The German experience suggests that social democracy’s electoral fortunes can be explained more consistently by economic cycles and changes in world politics. More specifically, the German Social Democrats had electoral success when they appeared as agents of economic modernization and social justice. During the New Economy boom of the 1990s, profit growth outpaced job creation and wages so that increasing numbers of working-class voters were asking for what they considered their fair share of economic prosperity. These voters saw the SDP as the party of employment growth and a fair distribution of incomes. Moreover, for their wholehearted support of technological innovation, the Social Democrats won support from voters of different class backgrounds. The hope for permanent prosperity tied this cross-class coalition of voters together. However, economic growth on the one hand and a desire for social justice and innovation on the other do not automatically lead to social democratic election victories. The late 1980s witnessed this same combination of factors that led social democracy to electoral success in 1998. In 1990, though, the Social Democrats were defeated because the unexpected accession of the GDR to the FRG was accompanied by a wave of nationalism that easily swept aside notions of social justice and innovation. It didn’t matter how much Social Democrats had bowed to the national flag in the past; if nationalism runs high, the conservatives win the day.
However, times of economic crisis lead to Social Democratic decline, as elections, membership numbers, and approval rates following the downturns in 2001 and 2009 clearly showed. Attempts to square social justice and innovation, notions around which cross-class support at the ballot box has been built, collide with capital’s quest to consolidate profits at the expense of wages and the welfare state. Eventually, Social Democrats lose on all fronts: working-class voters feel they don’t get the social protection they want, capital thinks it doesn’t get enough working-class rollback, and middle-class voters are afraid they will be squished between the tax burden of the welfare state and political support for big corporations. From Social Democratic experiences during economic crisis, it can be concluded that cross-class alliances are not the way out of structural decline caused by a permanently shrinking blue-collar base, but a way toward electoral failure.

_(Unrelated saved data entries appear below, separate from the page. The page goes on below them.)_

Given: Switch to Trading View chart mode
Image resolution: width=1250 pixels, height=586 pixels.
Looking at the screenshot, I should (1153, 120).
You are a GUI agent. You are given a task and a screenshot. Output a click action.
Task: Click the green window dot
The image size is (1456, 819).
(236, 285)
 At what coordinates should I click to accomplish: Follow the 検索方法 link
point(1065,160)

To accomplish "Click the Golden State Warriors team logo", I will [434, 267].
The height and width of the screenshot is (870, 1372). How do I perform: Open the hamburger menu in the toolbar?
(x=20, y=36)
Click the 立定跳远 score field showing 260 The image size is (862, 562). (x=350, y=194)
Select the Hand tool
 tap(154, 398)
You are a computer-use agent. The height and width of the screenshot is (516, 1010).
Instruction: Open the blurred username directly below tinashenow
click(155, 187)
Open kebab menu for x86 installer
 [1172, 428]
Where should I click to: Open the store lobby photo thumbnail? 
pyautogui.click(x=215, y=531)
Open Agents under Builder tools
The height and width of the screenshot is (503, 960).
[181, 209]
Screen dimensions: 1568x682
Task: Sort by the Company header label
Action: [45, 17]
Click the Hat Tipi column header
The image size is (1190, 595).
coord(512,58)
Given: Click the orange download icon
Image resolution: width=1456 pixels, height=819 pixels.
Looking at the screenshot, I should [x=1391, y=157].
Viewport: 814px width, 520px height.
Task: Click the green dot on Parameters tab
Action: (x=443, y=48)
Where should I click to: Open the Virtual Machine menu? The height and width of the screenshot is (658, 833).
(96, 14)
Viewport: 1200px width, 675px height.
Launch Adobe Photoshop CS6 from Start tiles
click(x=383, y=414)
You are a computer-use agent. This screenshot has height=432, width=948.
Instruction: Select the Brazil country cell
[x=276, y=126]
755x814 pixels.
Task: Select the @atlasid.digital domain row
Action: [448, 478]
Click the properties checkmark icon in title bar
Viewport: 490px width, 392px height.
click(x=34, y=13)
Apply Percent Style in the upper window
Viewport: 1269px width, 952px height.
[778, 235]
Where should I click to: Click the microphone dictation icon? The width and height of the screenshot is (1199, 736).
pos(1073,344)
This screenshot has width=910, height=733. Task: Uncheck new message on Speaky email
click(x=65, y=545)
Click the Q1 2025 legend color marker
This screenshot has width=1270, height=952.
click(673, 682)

One of the ironies of social democracy’s experience after the Cold War is that the GDR’s former ruling party found a new role as the organized expression of economic decline and social degradation in post-unification East Germany. When disappointment about social democracy grew after the 2001 crisis, this party, transformed from ruling party of a sovereign nation state to regional opposition party within a state, served as an organizational platform around which disenchanted Social Democrats could coalesce. The Left that came out of these organizational efforts can try to reinvent social democracy as a political force trying to build cross-class alliances whose common denominator is the wish for economic growth. Alternatively, The Left can draw lessons from social democracy’s failed reliance on growth and cross-class support, and try to reinvent working-class politics. Such politics would not prioritize the mobilization of the current electorate but would contribute to the remaking of a working class that, at present, has neither a voice in Parliament nor much mobilizing power in the workplace or on the street.